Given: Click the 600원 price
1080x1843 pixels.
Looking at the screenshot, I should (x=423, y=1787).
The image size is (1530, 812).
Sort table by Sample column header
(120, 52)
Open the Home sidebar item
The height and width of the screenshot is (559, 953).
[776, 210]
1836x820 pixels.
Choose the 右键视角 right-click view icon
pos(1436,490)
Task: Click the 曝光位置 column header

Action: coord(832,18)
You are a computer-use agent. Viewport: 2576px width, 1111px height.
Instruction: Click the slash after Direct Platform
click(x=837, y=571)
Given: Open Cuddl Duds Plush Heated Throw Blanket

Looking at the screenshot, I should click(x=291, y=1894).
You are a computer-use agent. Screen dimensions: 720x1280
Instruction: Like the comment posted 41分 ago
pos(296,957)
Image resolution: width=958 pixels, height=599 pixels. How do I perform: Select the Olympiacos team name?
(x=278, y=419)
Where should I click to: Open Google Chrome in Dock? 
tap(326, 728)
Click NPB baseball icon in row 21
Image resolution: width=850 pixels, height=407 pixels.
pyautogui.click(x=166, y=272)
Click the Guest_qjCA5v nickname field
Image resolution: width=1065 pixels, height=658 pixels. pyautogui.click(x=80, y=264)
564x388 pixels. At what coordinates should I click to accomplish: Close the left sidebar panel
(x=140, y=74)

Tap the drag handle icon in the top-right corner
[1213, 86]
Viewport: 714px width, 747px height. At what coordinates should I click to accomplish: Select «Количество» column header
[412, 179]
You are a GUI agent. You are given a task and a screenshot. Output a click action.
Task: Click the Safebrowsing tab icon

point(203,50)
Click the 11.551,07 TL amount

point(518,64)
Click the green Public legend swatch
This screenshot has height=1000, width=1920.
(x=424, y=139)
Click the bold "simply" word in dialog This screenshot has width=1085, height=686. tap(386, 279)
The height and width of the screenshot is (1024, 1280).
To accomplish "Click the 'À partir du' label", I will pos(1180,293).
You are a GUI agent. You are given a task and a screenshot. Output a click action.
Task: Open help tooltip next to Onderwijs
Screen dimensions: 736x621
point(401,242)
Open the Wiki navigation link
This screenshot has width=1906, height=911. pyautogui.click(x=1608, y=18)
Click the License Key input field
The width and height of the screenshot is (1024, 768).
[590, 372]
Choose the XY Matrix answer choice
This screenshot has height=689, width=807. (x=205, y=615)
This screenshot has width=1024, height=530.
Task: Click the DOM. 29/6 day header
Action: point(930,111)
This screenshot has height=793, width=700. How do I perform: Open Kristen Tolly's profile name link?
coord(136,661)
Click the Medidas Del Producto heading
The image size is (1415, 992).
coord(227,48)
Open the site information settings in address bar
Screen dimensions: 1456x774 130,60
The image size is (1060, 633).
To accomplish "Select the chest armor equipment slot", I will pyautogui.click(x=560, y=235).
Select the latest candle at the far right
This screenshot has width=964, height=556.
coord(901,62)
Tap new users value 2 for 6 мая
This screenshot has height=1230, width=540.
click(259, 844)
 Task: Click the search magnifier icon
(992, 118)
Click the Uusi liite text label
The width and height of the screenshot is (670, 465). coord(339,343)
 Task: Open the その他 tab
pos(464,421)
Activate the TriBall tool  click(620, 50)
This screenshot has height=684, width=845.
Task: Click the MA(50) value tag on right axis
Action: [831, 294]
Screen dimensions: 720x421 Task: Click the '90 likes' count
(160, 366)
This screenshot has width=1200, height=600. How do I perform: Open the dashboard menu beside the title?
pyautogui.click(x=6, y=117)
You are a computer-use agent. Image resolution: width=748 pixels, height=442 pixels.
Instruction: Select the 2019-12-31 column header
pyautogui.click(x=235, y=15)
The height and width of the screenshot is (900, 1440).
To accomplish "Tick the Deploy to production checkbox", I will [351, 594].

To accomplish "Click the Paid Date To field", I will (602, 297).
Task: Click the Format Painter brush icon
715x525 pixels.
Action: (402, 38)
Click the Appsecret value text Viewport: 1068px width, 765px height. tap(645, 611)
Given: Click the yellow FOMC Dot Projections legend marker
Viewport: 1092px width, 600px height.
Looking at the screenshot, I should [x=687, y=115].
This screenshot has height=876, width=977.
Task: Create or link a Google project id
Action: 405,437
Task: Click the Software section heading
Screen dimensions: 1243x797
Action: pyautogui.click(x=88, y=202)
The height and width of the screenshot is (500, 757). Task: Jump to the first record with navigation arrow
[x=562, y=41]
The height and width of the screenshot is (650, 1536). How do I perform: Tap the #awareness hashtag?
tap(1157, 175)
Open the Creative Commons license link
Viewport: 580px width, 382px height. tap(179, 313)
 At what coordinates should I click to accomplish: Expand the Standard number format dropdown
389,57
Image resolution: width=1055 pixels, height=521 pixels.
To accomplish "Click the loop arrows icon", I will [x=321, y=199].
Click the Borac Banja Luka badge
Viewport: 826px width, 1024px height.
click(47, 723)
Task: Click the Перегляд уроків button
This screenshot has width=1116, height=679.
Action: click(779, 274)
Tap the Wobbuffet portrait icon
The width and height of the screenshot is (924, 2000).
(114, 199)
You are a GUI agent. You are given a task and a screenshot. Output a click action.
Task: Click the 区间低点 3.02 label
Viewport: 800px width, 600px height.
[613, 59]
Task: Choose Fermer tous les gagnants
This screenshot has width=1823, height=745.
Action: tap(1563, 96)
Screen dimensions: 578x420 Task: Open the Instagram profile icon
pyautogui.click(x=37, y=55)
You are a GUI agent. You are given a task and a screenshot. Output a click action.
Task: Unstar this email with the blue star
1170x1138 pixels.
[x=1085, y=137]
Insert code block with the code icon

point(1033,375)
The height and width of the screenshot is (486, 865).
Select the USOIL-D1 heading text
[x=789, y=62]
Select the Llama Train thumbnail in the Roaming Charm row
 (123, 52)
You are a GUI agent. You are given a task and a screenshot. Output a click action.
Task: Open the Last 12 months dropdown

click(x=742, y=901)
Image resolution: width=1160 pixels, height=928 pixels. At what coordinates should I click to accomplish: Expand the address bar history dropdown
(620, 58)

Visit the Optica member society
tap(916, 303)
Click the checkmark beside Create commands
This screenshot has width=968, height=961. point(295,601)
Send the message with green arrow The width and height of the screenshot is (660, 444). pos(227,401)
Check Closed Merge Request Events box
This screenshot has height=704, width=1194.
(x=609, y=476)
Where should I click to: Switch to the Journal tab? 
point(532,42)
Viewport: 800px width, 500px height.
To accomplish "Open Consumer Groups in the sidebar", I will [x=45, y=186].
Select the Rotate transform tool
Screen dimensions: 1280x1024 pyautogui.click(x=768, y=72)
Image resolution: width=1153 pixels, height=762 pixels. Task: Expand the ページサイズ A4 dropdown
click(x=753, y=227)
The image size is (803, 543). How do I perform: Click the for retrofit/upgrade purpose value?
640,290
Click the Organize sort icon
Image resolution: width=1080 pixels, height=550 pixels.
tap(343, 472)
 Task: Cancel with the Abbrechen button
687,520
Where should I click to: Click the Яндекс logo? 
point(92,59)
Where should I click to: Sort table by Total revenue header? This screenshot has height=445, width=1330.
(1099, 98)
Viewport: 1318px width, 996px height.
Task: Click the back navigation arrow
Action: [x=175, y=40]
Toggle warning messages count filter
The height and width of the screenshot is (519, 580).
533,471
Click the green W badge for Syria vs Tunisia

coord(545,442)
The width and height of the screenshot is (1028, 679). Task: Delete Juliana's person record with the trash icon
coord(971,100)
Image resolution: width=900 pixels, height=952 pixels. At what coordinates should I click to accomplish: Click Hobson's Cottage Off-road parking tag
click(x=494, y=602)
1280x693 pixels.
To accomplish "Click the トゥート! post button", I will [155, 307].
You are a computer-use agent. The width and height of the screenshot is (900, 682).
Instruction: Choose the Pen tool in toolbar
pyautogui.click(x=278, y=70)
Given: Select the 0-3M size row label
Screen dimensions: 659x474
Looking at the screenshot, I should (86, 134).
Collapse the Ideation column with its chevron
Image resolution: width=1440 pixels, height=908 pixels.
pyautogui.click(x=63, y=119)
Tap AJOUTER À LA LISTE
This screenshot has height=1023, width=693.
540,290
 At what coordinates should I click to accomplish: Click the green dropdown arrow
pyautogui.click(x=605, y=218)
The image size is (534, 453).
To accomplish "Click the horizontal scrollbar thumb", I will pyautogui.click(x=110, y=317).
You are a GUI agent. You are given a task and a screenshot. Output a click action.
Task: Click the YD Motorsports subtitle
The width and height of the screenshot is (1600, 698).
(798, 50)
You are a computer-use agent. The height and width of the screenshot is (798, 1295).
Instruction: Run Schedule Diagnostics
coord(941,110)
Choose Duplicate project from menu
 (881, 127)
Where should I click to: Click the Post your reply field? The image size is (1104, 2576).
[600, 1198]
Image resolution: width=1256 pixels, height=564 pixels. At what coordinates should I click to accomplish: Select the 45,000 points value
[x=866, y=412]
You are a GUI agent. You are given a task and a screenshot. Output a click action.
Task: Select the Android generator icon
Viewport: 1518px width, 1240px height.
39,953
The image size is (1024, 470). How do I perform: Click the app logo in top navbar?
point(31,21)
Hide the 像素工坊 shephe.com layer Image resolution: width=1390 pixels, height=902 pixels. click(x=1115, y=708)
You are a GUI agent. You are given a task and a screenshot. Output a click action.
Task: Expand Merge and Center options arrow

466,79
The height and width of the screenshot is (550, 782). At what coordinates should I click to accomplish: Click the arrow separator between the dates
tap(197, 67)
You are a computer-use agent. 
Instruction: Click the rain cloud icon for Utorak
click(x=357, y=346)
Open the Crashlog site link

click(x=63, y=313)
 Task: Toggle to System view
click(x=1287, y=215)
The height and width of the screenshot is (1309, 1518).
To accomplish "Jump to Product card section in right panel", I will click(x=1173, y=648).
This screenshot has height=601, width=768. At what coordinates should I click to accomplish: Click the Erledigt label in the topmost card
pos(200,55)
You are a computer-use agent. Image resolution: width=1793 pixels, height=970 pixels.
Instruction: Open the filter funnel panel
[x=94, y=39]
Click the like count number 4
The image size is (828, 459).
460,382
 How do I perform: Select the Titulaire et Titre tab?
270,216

--------------------------------------------------

To do:
Search the data for "section" and list every line in which it occurs.

Exercise answer:
Task: Click the Software section heading
To accomplish "Jump to Product card section in right panel", I will click(x=1173, y=648).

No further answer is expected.